**DATASET EXTRACT:**
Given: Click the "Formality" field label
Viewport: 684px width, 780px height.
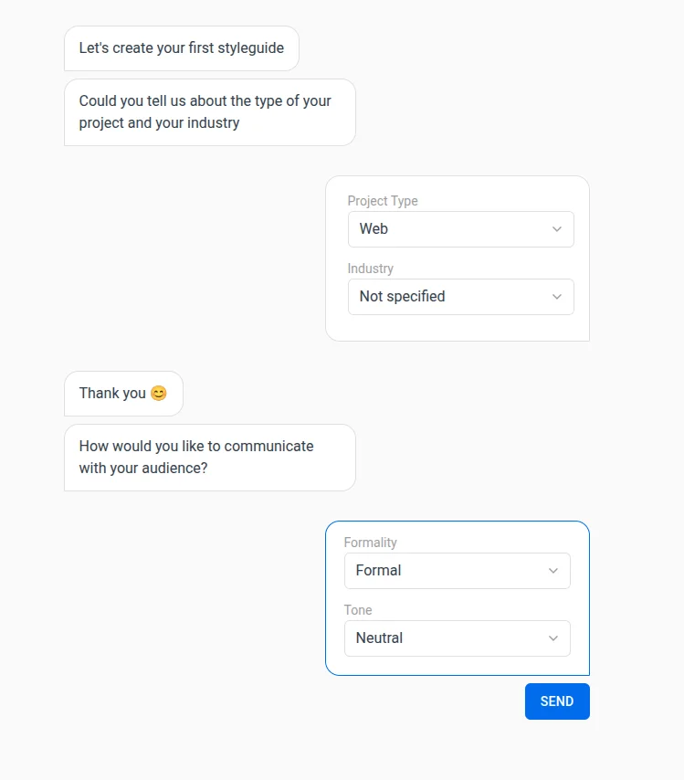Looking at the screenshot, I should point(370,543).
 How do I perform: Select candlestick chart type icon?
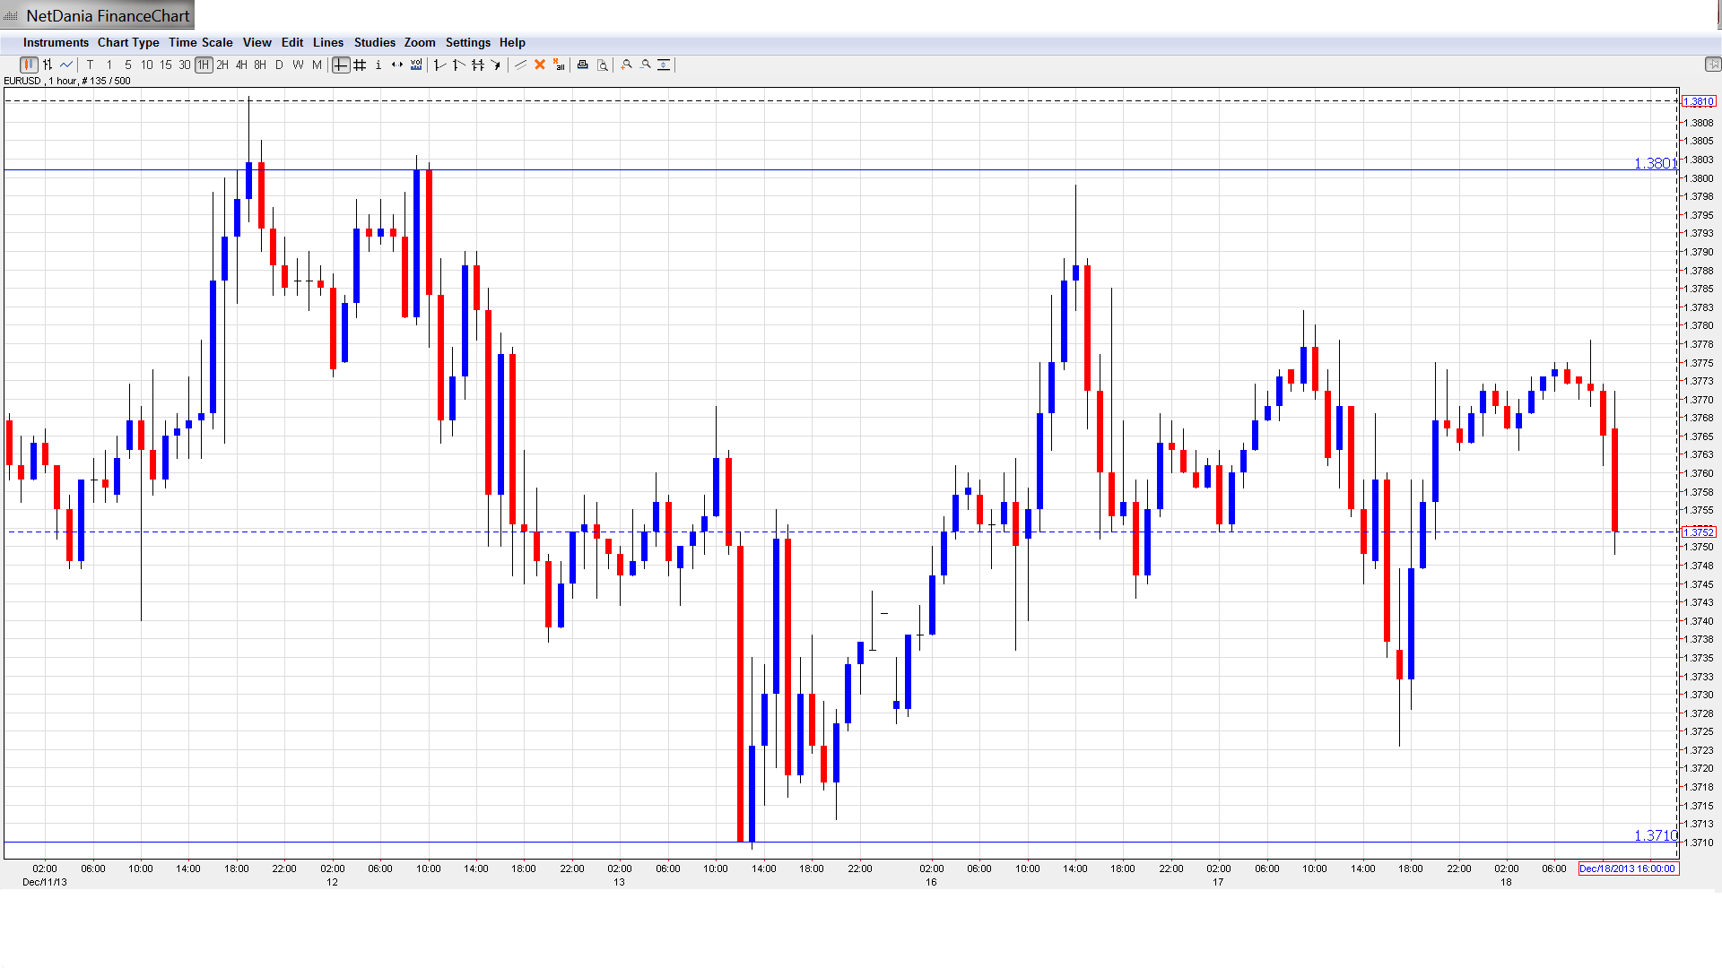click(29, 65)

---

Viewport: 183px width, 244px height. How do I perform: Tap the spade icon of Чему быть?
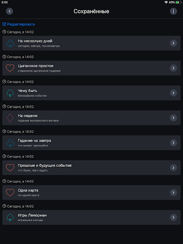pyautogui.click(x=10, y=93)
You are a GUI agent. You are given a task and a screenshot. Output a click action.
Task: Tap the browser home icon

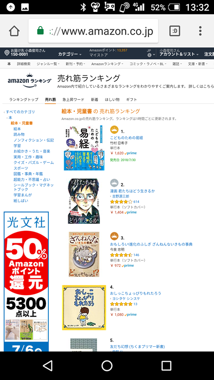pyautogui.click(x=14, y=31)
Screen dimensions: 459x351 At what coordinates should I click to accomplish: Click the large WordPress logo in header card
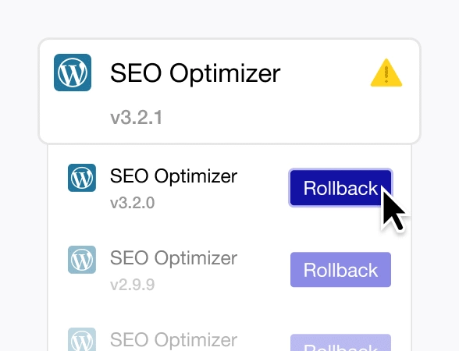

**TASK PROMPT:** Print nothing except the lines above from the one containing "You are a GUI" down to the one containing "Screen dimensions: 459x351", both included, exactly as written and free of pictures.

**SOLVED EXERCISE:**
You are a GUI agent. You are given a task and a screenshot. Output a click action.
Task: Tap the browser home icon

pyautogui.click(x=14, y=31)
Screen dimensions: 459x351 At what coordinates should I click to accomplish: Click the large WordPress logo in header card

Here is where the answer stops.